Murder inquiry into skydiving death
Detective Superintendent Colin Andrews, who is leading the investigation, said parts of Mr Hilder's kit had been tampered with, so neither his main parachute nor his reserve could open.
He said "It is an absolute fact that both parachutes were deliberately tampered with and on the basis of that we have to strongly suspect that murder was the motive."
Mr Hilder, an officer cadet who had completed more than 200 parachute jumps, was found dead in a cornfield.
His family, from Hereford, paid tribute to a "wonderful son and brother."
Humberside Police carried out forensic tests on the parachute pack used by Mr Hilder and say the cord which deployed the main chute and the strapping to the reserve chute had been cut.
DS Andrews said: "We are entirely satisfied that Stephen's parachute was deliberately tampered with and what we need to find out is who did that and for what reason."
He said Mr Hilder was an experienced skydiver who was safety conscious.
"It is a tragic waste of a young man with a bright and promising future and it is a particularly horrendous way to die," he said.
The parachute equipment had been checked on Wednesday - the day the jump had originally been due to take place - and "stored in good working order".
Mr Andrews said the parachute was kept in a store that was locked overnight but was left open in the day.
Police say a fancy dress party was held at Hiblestow Airfield on the evening of 3 July which was attended by a number of people, including Mr Hilder.
Many of the people who attended took video footage and photographs of the party and police are appealing for them to get in contact.
They are also examining video footage of the actual fall which was filmed by people at the site.
Mr Hilder was one of eight people who took part in the jump but no one else was injured.
The airfield has re-started parachute jumping and security has been reviewed.
Meanwhile, a skydiving expert said it would be relatively easy to sabotage a parachute jump.
Dave Hickling, chief instructor with the British Parachute School based at Langar Airfield near Nottingham, said: "You don't need a lot of knowledge to cut things.
"Once you have been on a basic parachute course and you have seen how the parachute deploys, you would have enough knowledge."
In a statement Mr Hilder's family said: "He was a wonderful son and brother, whose place in his very close-knit family will never be filled."
skydiving had "quickly become a total passion" for him after he took it up at Bristol University, they said.
He continued skydiving when he transferred to the Royal Military College of Science at Shrivenham, Oxfordshire, last year, where he helped revitalise the college's skydiving club.
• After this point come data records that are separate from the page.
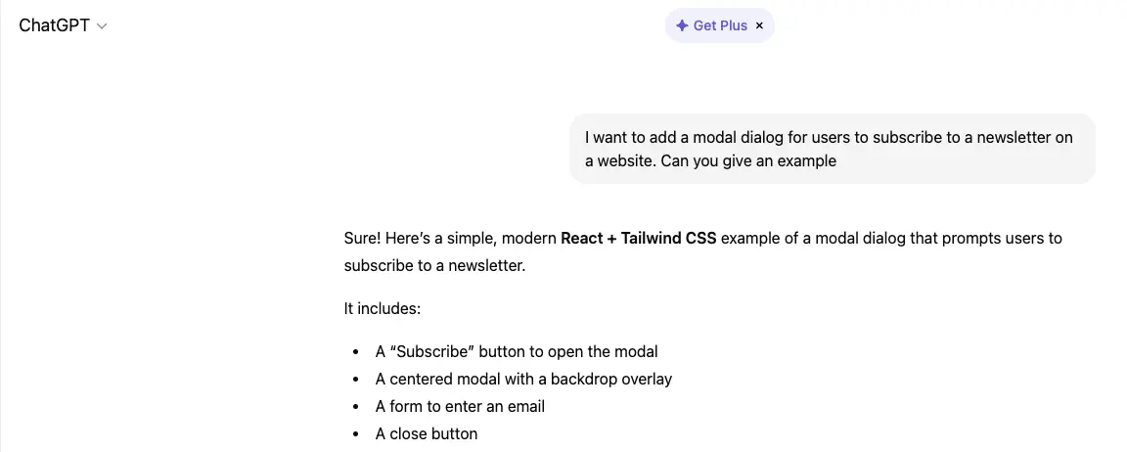Screen dimensions: 1127x452
Task: Click "Can you give an example" in user message
Action: (748, 161)

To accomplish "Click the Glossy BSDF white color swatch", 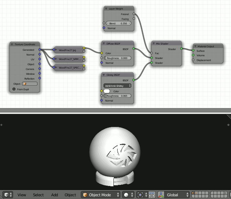I will (x=107, y=91).
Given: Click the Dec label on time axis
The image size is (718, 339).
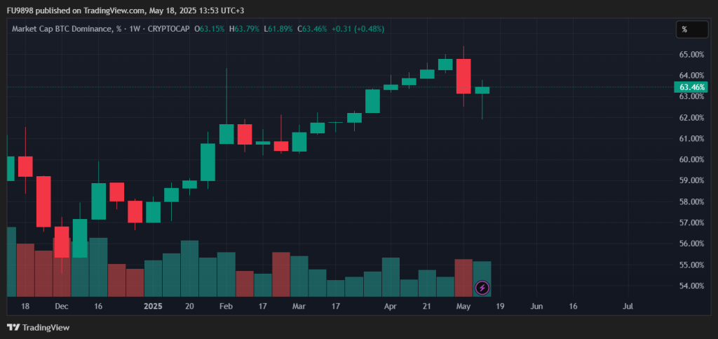Looking at the screenshot, I should tap(61, 307).
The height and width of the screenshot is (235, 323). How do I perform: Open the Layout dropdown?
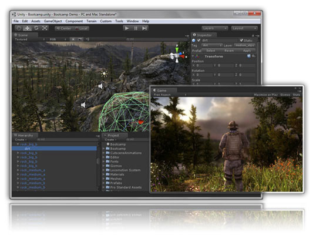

"He made over 200 jumps in the UK, France and South Africa, including freefall and formation diving and his absolute love for the sport never faded," they said.
Mr Hilder was born in Hereford and went to school there before studying for his A-levels at Welbeck College.
The statement continued: "Throughout his time with the Army he kept his love of theatre and music.
"He was a talented percussionist and amateur actor, who loved reading and listening to rock music.
"Steve had a tremendous sense of humour and made friends wherever he went."
A post mortem found Mr Hilder died of multiple injuries.